Reproduce every line of the data below word for word, but leave the pictures out.

Start Information provided

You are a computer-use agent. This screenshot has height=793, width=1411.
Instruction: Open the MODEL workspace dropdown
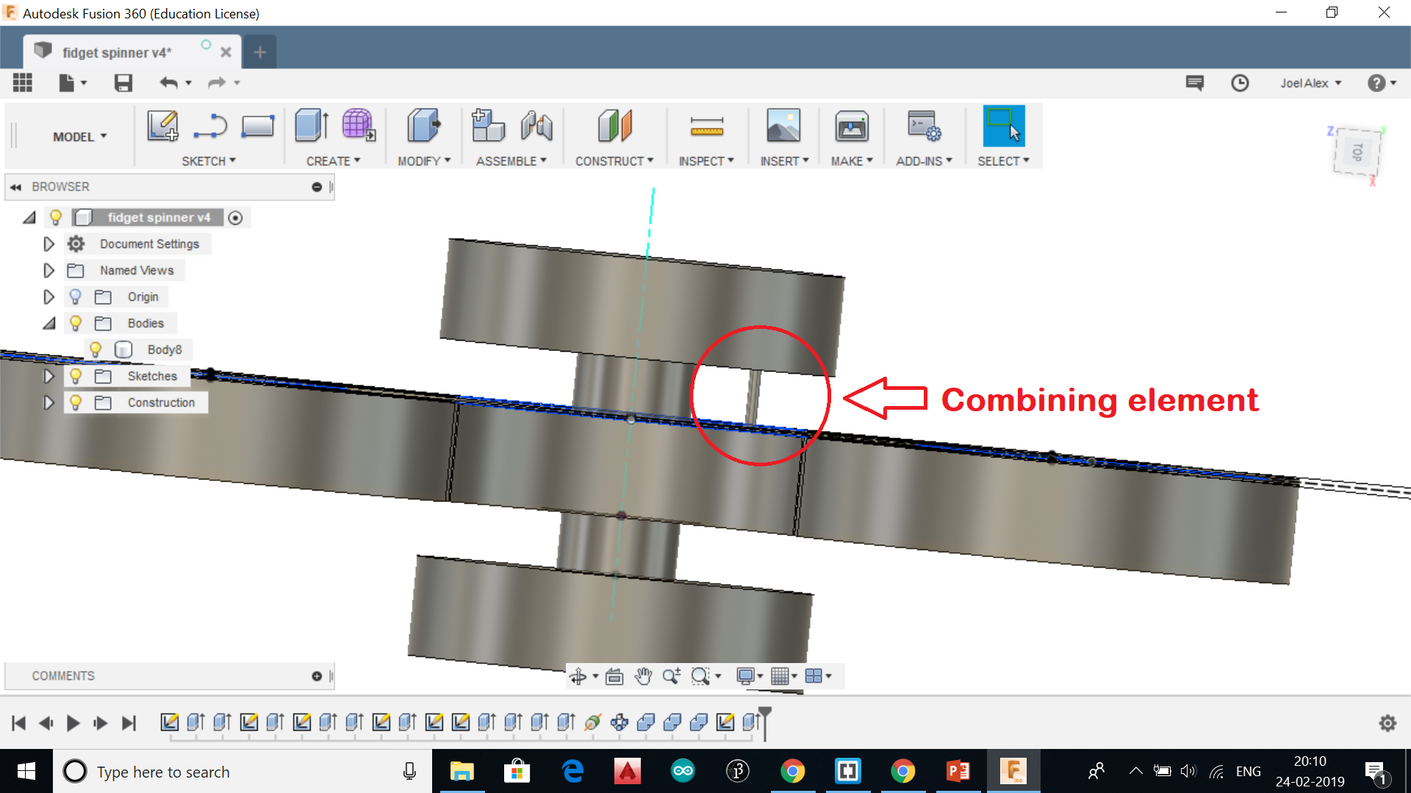[79, 137]
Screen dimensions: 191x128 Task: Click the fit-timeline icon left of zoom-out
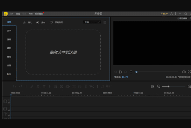pos(152,86)
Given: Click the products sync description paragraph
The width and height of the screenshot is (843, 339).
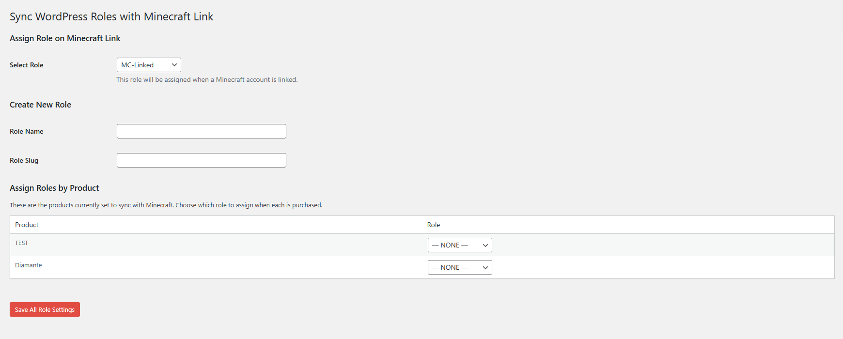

End Information provided

▶ [Exercise output]
You are a computer-use agent. This screenshot has height=793, width=1411.
Instruction: Open the MODEL workspace dropdown
[79, 137]
Screen dimensions: 191x128 Task: Click the fit-timeline icon left of zoom-out
pos(152,86)
Given: Click the products sync description paragraph
The width and height of the screenshot is (843, 339).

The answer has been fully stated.